# [Task instructions]
The tail of the records, from the line containing "Patrimoine (103, 217)" through the final line, should be printed exactly and on its own.

Dataset extract section start

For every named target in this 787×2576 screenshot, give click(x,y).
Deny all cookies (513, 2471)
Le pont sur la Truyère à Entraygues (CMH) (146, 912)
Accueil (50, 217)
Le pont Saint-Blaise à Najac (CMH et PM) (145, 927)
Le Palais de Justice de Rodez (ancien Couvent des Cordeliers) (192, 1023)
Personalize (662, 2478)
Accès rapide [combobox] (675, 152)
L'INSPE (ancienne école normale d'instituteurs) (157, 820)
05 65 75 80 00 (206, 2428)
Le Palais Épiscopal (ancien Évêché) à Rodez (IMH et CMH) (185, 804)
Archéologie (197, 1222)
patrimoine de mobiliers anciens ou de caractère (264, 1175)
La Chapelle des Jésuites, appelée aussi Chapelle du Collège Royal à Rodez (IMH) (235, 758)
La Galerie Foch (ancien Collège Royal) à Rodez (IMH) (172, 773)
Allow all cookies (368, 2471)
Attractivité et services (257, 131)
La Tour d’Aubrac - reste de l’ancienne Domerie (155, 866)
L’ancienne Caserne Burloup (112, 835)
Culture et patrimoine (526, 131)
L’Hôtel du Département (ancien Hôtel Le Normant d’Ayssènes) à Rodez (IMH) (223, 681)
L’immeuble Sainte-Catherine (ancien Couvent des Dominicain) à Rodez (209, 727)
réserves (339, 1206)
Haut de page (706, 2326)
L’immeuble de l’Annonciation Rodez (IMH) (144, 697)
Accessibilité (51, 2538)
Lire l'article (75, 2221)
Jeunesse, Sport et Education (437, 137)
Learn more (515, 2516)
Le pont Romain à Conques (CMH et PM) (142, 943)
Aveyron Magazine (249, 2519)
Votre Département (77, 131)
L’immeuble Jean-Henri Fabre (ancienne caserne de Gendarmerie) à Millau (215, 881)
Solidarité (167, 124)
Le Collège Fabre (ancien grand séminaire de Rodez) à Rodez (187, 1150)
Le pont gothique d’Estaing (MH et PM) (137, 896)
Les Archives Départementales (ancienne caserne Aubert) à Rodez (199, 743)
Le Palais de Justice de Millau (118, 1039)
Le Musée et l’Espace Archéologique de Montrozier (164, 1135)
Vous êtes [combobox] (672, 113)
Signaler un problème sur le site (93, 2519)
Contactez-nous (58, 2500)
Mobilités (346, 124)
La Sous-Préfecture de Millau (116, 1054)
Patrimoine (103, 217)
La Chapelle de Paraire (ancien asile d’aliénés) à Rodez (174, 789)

Dataset extract section end

# [Answer box]
Patrimoine (103, 217)
La Chapelle de Paraire (ancien asile d’aliénés) à Rodez (174, 789)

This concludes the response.